La Colestasi intraepatica gravidica (CIG) è una complicanza gravidica assai frequente (1-10 ogni 10.000 gravidanze). Frequentemente si ripresenta in gravidanze successive o se la donna assume contraccettivi. Clinicamente compare quasi sempre nel terzo trimestre della gravidanza. Il primo sintomo accusato dalla paziente è il prurito, che può rimanere anche l’unico sintomo o, più spesso, essere seguito, dopo una o due settimane, da subittero o da ittero. Si ha inoltre un netto aumento dei Sali biliari nel sangue ed un aumento della bilirubinemia, che generalmente non supera i 6 mg/dl, con prevalenza della quota coniugata (diretta); la fosfatasi alcalina totale aumenta in modo più spiccato di quanto avviene fisiologicamente in gravidanza, ma il suo significato deve essere comprovato dal dosaggio dell’isoenzima epatico. Anche le aminotransferasi aumentano sebbene moderatamente nell’80-90% delle pazienti. Non si ha invece un aumento rilevante della g-GT, probabilmente per interferenza, non sappiamo se fisiopatogenetica o laboratoristica, esercitata da ormoni sessuali femminili . Per quanto riguarda l’esito della gravidanza, si ha frequentemente parto prematuro e/o sofferenza fetale, che può imporre l’esecuzione di un parto cesareo. Nella madre si ha frequentemente emorragia uterina, specialmente se vi è stata una coagulazione intravascolare disseminata, come si ha frequentemente nelle complicanze gravidiche, e/o non si è somministrata vitamina K per via parenterale. La terapia più efficace è quella con UDCA, che non solo riduce la colestasi, ma ha un’azione positiva anche sul feto, in quanto tende a riportare verso la norma il pattern dei sali biliari. Tuttavia, la terapia con UDCA non sempre risulta sufficiente: in questi casi, o quando il prurito sia molto intenso, si associa la colestiramina , resina a scambio ionico che diminuisce il riassorbimento intestinale dei sali biliari. Va comunque ricordato che questa sostanza riduce anche l’assorbimento di altri farmaci e delle vitamine liposolubili. La CIG scompare nell’àmbito delle prime due settimane dopo il parto e regredisce nella stragrande maggioranza dei casi a parto avvenuto.

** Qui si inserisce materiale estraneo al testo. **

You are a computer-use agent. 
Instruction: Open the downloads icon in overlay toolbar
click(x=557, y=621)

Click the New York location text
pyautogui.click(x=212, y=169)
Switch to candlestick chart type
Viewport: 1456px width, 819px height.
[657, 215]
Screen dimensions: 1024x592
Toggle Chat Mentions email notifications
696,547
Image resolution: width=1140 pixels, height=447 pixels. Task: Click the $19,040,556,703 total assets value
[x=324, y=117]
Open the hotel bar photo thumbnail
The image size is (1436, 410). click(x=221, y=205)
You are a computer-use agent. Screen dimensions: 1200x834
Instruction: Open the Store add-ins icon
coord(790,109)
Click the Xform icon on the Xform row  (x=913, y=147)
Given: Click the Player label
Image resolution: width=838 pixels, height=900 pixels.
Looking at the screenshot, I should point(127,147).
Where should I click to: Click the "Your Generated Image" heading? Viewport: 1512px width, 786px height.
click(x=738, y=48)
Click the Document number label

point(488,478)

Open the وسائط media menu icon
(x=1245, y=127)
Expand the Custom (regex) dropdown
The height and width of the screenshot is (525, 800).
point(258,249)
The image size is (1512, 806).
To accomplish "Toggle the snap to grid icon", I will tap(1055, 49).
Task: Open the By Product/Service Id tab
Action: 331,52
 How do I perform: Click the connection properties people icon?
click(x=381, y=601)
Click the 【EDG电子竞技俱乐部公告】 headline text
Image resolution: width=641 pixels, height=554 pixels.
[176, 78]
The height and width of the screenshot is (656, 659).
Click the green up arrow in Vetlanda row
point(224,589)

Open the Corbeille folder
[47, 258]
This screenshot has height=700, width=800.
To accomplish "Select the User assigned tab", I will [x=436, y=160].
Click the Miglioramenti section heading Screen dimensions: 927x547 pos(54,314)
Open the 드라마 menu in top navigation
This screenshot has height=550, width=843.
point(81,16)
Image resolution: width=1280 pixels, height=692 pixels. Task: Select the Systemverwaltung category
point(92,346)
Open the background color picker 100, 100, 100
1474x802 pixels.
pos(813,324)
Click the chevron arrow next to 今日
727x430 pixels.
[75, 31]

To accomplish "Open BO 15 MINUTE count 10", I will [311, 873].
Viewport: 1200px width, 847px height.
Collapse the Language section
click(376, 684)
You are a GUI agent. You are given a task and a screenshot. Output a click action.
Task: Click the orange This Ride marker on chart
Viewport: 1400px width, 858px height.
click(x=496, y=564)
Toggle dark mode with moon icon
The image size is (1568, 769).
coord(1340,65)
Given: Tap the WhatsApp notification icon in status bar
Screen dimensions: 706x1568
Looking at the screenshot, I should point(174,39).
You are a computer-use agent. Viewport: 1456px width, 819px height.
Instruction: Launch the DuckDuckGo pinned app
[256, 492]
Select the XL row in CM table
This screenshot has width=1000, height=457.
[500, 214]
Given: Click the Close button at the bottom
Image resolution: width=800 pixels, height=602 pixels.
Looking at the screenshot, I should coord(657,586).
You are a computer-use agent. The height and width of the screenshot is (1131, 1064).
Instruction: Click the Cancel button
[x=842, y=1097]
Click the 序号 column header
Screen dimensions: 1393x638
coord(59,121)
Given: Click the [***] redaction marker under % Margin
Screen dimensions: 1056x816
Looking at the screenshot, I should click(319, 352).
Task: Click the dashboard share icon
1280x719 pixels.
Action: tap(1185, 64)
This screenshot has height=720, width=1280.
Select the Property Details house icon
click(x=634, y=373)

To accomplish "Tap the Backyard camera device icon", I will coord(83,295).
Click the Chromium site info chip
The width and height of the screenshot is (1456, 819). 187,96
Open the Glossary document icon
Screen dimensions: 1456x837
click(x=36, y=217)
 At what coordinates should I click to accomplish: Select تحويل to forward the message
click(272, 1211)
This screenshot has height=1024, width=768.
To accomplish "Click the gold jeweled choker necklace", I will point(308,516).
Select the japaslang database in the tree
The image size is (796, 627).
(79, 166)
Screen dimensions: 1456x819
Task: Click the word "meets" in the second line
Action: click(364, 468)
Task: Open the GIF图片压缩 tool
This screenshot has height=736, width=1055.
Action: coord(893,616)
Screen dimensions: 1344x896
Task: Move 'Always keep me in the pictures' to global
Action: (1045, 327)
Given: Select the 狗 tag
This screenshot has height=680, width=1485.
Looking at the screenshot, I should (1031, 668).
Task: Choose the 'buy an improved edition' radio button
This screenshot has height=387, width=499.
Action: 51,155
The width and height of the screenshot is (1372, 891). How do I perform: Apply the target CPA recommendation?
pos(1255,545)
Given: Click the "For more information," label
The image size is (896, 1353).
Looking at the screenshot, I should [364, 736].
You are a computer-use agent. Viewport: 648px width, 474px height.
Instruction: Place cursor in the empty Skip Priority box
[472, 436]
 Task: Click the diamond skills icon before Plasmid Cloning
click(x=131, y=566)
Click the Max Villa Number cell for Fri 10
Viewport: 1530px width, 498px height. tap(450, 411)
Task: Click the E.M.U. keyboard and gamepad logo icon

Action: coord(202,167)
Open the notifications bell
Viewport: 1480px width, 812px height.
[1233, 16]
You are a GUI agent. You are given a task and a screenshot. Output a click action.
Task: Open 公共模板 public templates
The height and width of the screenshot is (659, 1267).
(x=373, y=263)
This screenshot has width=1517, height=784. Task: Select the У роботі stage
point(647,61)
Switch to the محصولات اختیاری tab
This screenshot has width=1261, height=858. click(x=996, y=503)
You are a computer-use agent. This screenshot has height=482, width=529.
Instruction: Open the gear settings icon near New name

Tale malattia, che colpisce, considerando anche le forme più lievi, all’incirca l’1% delle donne in gravidanza. Non esistono specifiche cure preventive, ma è possibile cercare di evitarne la comparsa seguendo alcune precauzioni nell’alimentazione; è importante escludere dalla dieta i cibi fritti, i grassi animali, il caffè, il tè e l’alcol.
Le vitamine del gruppo “B” rappresentano un valido aiuto per il buon funzionamento del fegato, così come il riposo. È necessario infine, che verso la fine del secondo trimestre vengano più volte ripetuti gli esami del fegato: transaminasi e bilirubinemia. Per stabilire il grado di accrescimento del bambino e il suo stato di salute saranno utili ecografie e flussometrie ripetute ogni 3 – settimane negli ultimi tre mesi di gravidanza. Con queste semplici regole di comportamento e questi controlli medici è senz’altro possibile ridurre sensibilmente le probabilità che la colestasi gravidica si presenti in modo importante o che possa provocare rallentamenti nello sviluppo del bambino. E' quindi utile un attento monitoraggio del feto ed una precoce risoluzione della gravidanza (parto precoce) al primo segno di "problemi" fetali.